Reproduce the listing as a numbered list, starting at the line that contains "This screenshot has" and ending at the line that contains "[x=839, y=144]", both included. Skip any blank lines and leave the pictures out.

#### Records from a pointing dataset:
·····
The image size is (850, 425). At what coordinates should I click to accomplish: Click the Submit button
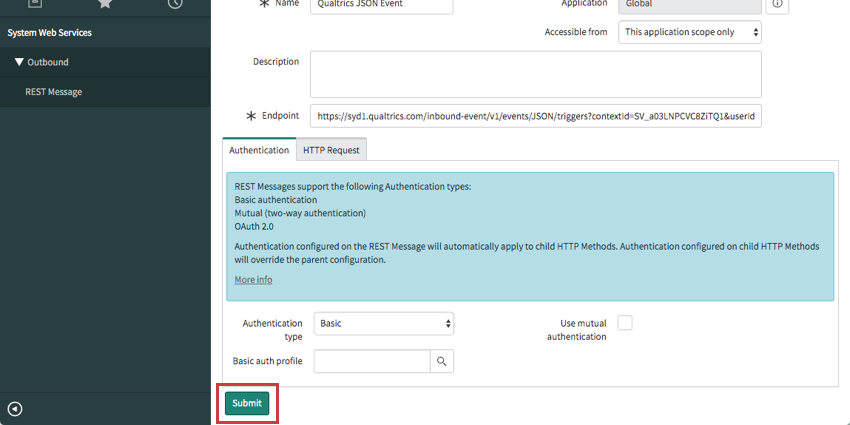247,404
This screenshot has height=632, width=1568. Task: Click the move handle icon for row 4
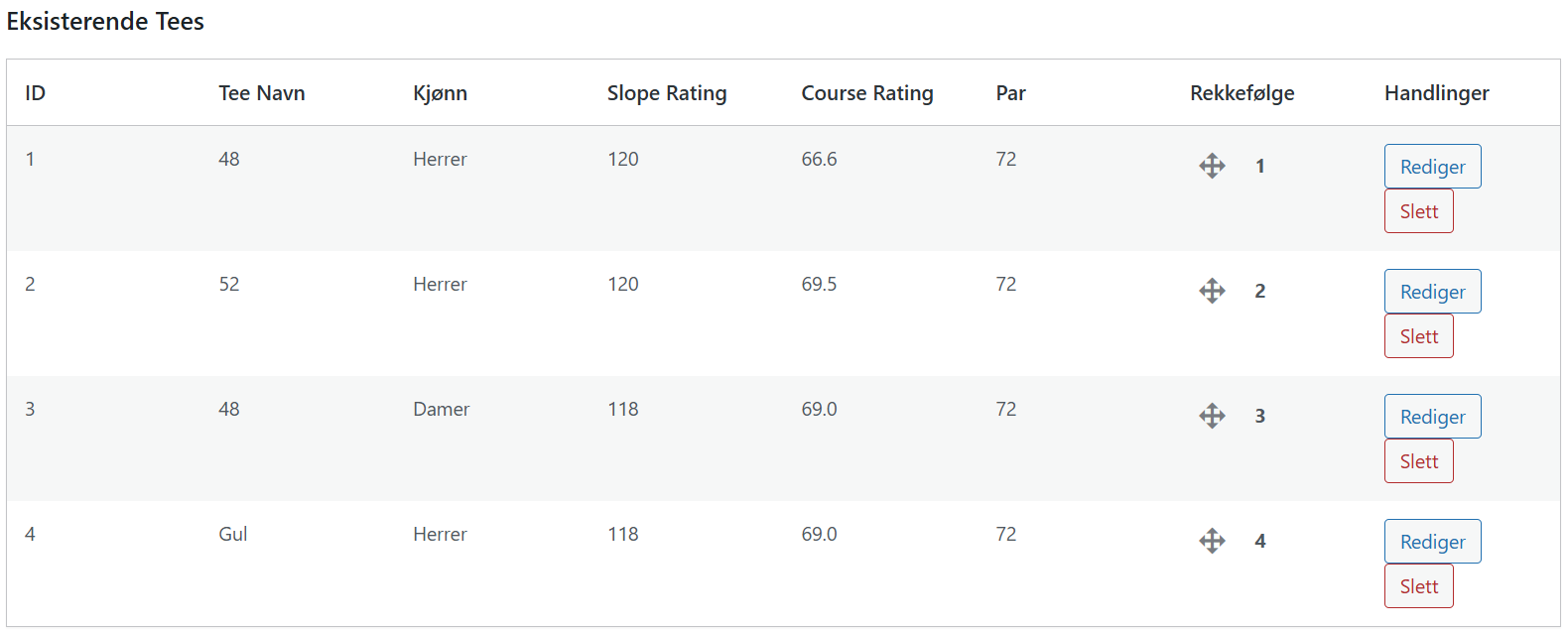[1212, 541]
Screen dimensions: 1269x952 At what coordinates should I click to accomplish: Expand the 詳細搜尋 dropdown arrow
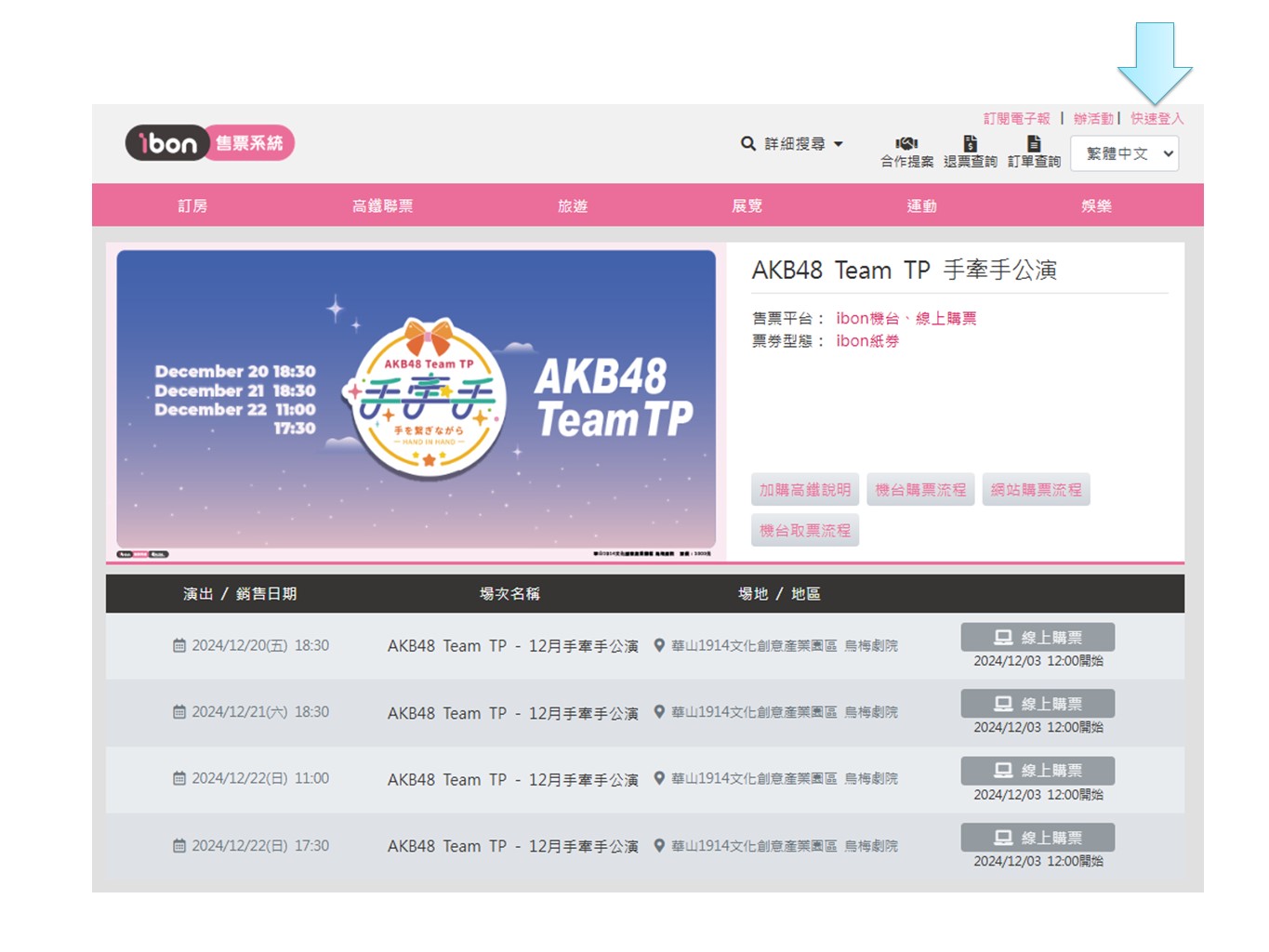[x=839, y=144]
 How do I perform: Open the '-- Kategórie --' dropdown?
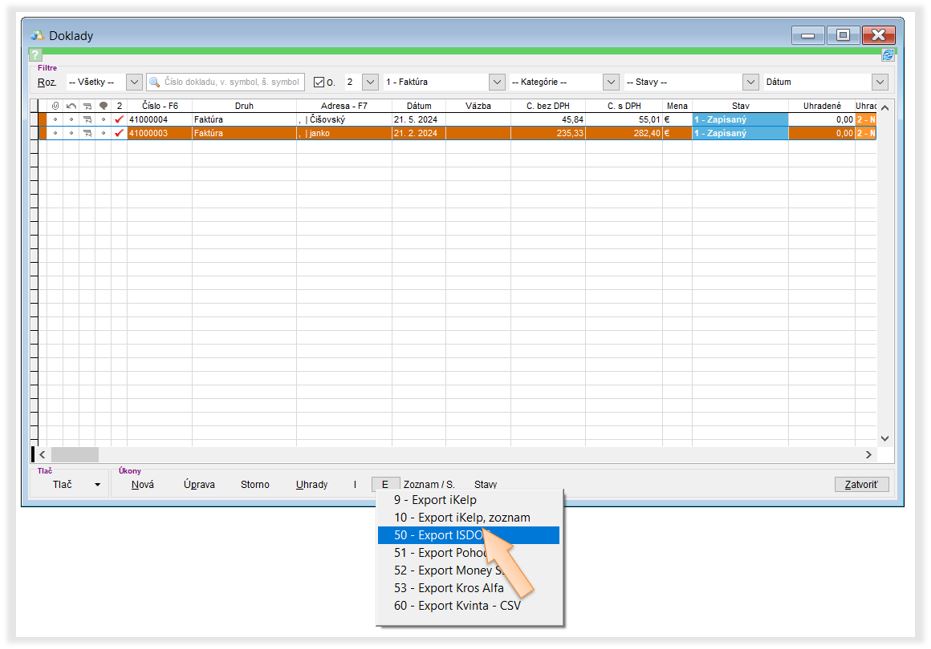coord(610,82)
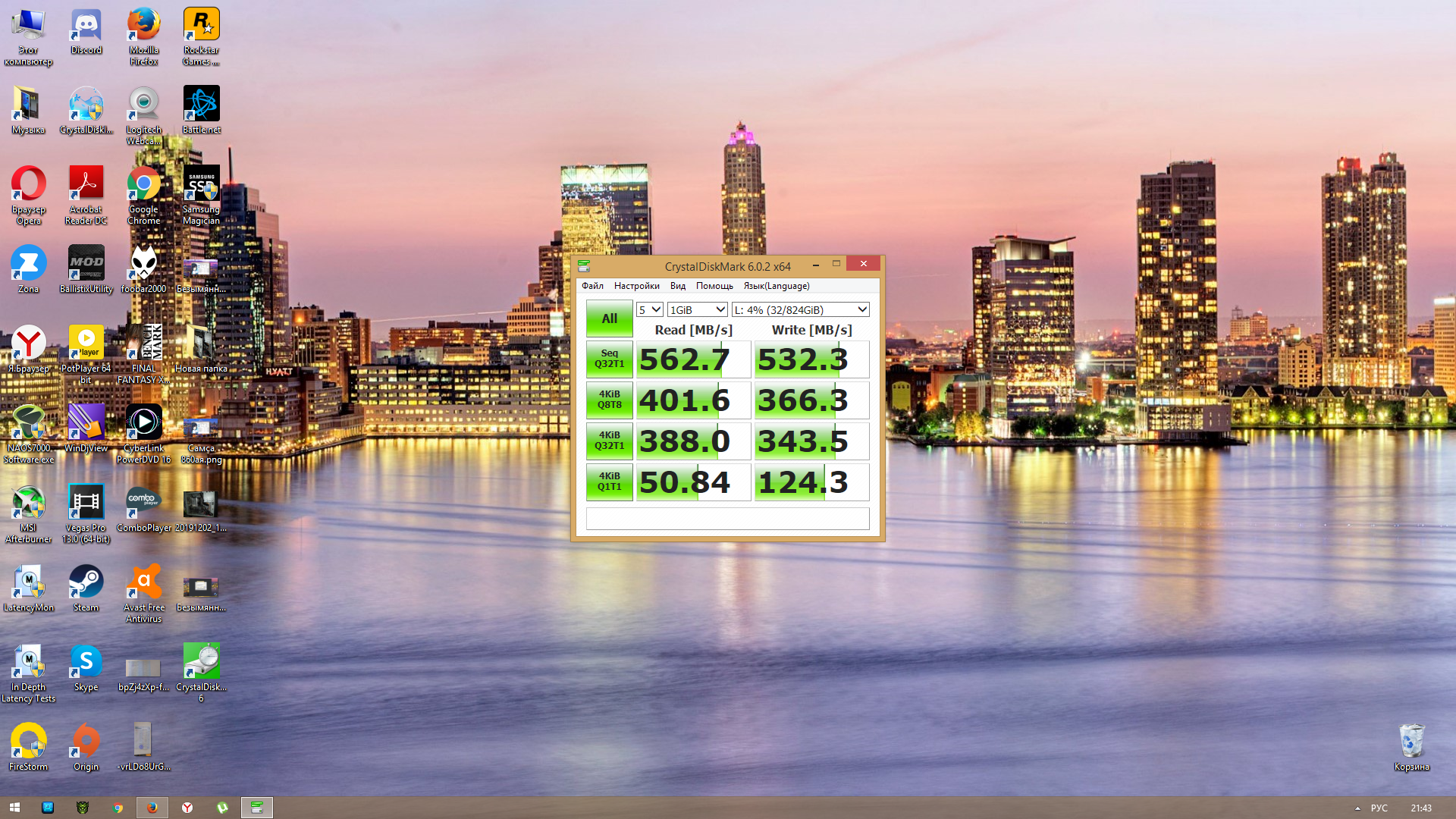
Task: Open the Файл menu
Action: 592,286
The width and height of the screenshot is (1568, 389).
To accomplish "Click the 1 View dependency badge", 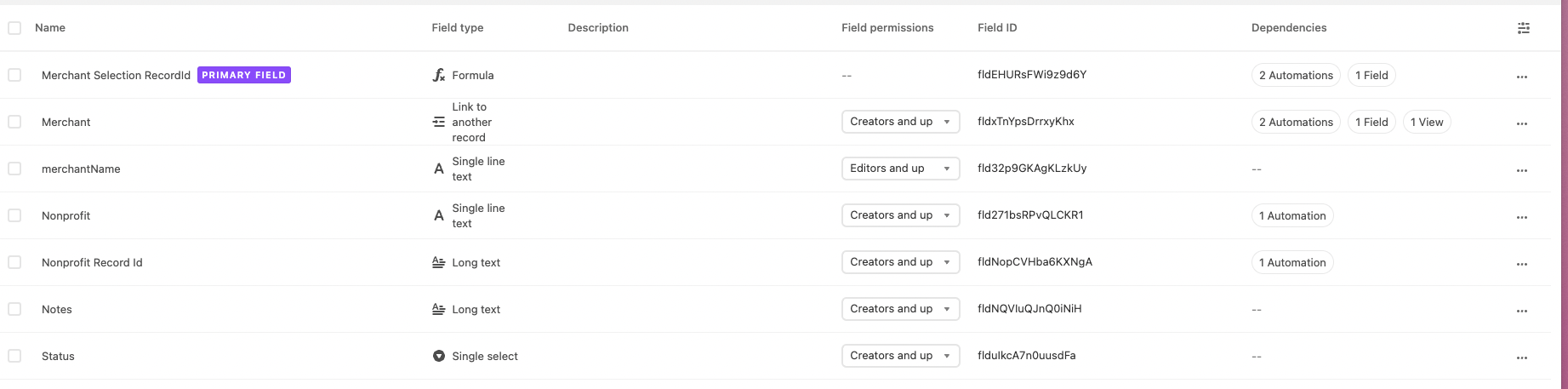I will (x=1427, y=122).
·····
#### CORRECT RESPONSE:
1. This screenshot has height=632, width=1568. Task: Click the move handle icon for row 4
2. [1212, 541]
3. Screen dimensions: 1269x952 At what coordinates should I click to accomplish: Expand the 詳細搜尋 dropdown arrow
4. [x=839, y=144]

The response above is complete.